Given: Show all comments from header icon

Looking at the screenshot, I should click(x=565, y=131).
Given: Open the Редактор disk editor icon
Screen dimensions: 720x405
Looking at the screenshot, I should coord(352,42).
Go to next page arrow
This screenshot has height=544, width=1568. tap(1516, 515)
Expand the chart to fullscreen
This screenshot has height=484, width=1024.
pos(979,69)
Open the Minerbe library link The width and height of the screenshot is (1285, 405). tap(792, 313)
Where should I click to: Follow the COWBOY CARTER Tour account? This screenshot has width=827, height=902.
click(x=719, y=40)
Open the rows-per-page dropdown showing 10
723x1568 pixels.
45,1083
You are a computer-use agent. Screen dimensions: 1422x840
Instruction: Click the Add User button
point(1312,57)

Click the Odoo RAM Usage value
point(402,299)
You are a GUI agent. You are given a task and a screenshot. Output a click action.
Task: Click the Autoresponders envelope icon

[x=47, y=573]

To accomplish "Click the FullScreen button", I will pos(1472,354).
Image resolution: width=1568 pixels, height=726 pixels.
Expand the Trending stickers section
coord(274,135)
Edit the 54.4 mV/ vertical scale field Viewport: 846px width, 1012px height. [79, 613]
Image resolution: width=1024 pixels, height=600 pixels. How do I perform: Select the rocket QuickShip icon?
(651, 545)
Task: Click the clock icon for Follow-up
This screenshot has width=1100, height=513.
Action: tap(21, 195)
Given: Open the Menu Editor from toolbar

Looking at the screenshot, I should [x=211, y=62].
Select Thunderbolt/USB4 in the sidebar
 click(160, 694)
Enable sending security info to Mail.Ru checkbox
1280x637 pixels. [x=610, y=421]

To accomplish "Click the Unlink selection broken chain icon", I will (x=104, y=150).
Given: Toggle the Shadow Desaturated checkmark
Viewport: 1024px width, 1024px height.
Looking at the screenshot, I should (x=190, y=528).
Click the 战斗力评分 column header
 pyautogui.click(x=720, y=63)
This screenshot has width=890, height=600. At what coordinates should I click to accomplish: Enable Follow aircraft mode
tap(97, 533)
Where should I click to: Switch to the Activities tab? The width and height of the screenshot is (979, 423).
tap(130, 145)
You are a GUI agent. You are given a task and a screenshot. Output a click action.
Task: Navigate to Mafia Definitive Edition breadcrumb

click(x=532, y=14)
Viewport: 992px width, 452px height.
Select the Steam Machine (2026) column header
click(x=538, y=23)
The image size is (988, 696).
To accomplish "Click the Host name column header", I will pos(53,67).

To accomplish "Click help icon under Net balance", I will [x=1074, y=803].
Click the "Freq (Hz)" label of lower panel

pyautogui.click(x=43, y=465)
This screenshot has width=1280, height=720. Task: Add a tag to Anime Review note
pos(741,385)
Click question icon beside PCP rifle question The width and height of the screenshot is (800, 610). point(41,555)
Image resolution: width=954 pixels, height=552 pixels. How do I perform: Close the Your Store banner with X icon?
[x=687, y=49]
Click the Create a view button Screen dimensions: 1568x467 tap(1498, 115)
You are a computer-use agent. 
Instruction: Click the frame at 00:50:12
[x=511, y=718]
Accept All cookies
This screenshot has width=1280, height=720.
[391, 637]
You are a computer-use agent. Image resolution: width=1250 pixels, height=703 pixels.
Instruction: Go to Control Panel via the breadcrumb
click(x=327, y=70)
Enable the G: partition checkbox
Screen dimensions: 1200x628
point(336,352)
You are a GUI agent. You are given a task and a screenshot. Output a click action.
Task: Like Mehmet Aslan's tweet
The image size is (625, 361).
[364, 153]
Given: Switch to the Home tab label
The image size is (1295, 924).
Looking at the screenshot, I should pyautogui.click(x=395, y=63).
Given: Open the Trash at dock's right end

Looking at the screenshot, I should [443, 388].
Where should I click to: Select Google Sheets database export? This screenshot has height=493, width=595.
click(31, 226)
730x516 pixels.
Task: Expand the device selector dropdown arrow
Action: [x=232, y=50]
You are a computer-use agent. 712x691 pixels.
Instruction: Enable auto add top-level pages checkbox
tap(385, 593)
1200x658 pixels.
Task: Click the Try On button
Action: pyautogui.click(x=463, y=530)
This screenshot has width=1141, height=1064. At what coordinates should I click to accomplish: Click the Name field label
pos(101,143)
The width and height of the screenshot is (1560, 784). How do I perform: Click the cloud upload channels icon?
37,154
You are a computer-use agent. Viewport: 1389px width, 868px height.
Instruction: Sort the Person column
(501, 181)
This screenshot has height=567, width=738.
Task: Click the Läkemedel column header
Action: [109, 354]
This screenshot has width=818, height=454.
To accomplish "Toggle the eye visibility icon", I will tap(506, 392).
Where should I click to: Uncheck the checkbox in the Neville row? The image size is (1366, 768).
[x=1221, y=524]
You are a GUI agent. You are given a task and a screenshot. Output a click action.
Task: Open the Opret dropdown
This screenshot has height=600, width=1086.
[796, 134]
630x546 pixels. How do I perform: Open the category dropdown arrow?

____________________

TASK DETAILS> The exact wording of every entry above should be written out again.

RESULT BELOW>
Given: Show all comments from header icon

Looking at the screenshot, I should click(x=565, y=131).
Given: Open the Редактор disk editor icon
Screen dimensions: 720x405
Looking at the screenshot, I should coord(352,42).
Go to next page arrow
This screenshot has height=544, width=1568. tap(1516, 515)
Expand the chart to fullscreen
This screenshot has height=484, width=1024.
pos(979,69)
Open the Minerbe library link The width and height of the screenshot is (1285, 405). tap(792, 313)
Where should I click to: Follow the COWBOY CARTER Tour account? This screenshot has width=827, height=902.
click(x=719, y=40)
Open the rows-per-page dropdown showing 10
723x1568 pixels.
45,1083
You are a computer-use agent. Screen dimensions: 1422x840
Instruction: Click the Add User button
point(1312,57)

Click the Odoo RAM Usage value
point(402,299)
You are a GUI agent. You are given a task and a screenshot. Output a click action.
Task: Click the Autoresponders envelope icon

[x=47, y=573]

To accomplish "Click the FullScreen button", I will pos(1472,354).
Image resolution: width=1568 pixels, height=726 pixels.
Expand the Trending stickers section
coord(274,135)
Edit the 54.4 mV/ vertical scale field Viewport: 846px width, 1012px height. [79, 613]
Image resolution: width=1024 pixels, height=600 pixels. How do I perform: Select the rocket QuickShip icon?
(651, 545)
Task: Click the clock icon for Follow-up
This screenshot has width=1100, height=513.
Action: tap(21, 195)
Given: Open the Menu Editor from toolbar

Looking at the screenshot, I should [x=211, y=62].
Select Thunderbolt/USB4 in the sidebar
 click(160, 694)
Enable sending security info to Mail.Ru checkbox
1280x637 pixels. [x=610, y=421]

To accomplish "Click the Unlink selection broken chain icon", I will (x=104, y=150).
Given: Toggle the Shadow Desaturated checkmark
Viewport: 1024px width, 1024px height.
Looking at the screenshot, I should (x=190, y=528).
Click the 战斗力评分 column header
 pyautogui.click(x=720, y=63)
This screenshot has width=890, height=600. At what coordinates should I click to accomplish: Enable Follow aircraft mode
tap(97, 533)
Where should I click to: Switch to the Activities tab? The width and height of the screenshot is (979, 423).
tap(130, 145)
You are a GUI agent. You are given a task and a screenshot. Output a click action.
Task: Navigate to Mafia Definitive Edition breadcrumb

click(x=532, y=14)
Viewport: 992px width, 452px height.
Select the Steam Machine (2026) column header
click(x=538, y=23)
The image size is (988, 696).
To accomplish "Click the Host name column header", I will pos(53,67).

To accomplish "Click help icon under Net balance", I will [x=1074, y=803].
Click the "Freq (Hz)" label of lower panel

pyautogui.click(x=43, y=465)
This screenshot has width=1280, height=720. Task: Add a tag to Anime Review note
pos(741,385)
Click question icon beside PCP rifle question The width and height of the screenshot is (800, 610). point(41,555)
Image resolution: width=954 pixels, height=552 pixels. How do I perform: Close the Your Store banner with X icon?
[x=687, y=49]
Click the Create a view button Screen dimensions: 1568x467 tap(1498, 115)
You are a computer-use agent. 
Instruction: Click the frame at 00:50:12
[x=511, y=718]
Accept All cookies
This screenshot has width=1280, height=720.
[391, 637]
You are a computer-use agent. Image resolution: width=1250 pixels, height=703 pixels.
Instruction: Go to Control Panel via the breadcrumb
click(x=327, y=70)
Enable the G: partition checkbox
Screen dimensions: 1200x628
point(336,352)
You are a GUI agent. You are given a task and a screenshot. Output a click action.
Task: Like Mehmet Aslan's tweet
The image size is (625, 361).
[364, 153]
Given: Switch to the Home tab label
The image size is (1295, 924).
Looking at the screenshot, I should pyautogui.click(x=395, y=63).
Given: Open the Trash at dock's right end

Looking at the screenshot, I should [443, 388].
Where should I click to: Select Google Sheets database export? This screenshot has height=493, width=595.
click(31, 226)
730x516 pixels.
Task: Expand the device selector dropdown arrow
Action: [x=232, y=50]
You are a computer-use agent. 712x691 pixels.
Instruction: Enable auto add top-level pages checkbox
tap(385, 593)
1200x658 pixels.
Task: Click the Try On button
Action: pyautogui.click(x=463, y=530)
This screenshot has width=1141, height=1064. At what coordinates should I click to accomplish: Click the Name field label
pos(101,143)
The width and height of the screenshot is (1560, 784). How do I perform: Click the cloud upload channels icon?
37,154
You are a computer-use agent. Viewport: 1389px width, 868px height.
Instruction: Sort the Person column
(501, 181)
This screenshot has height=567, width=738.
Task: Click the Läkemedel column header
Action: [109, 354]
This screenshot has width=818, height=454.
To accomplish "Toggle the eye visibility icon", I will tap(506, 392).
Where should I click to: Uncheck the checkbox in the Neville row? The image size is (1366, 768).
[x=1221, y=524]
You are a GUI agent. You are given a task and a screenshot. Output a click action.
Task: Open the Opret dropdown
This screenshot has height=600, width=1086.
[796, 134]
630x546 pixels. How do I perform: Open the category dropdown arrow?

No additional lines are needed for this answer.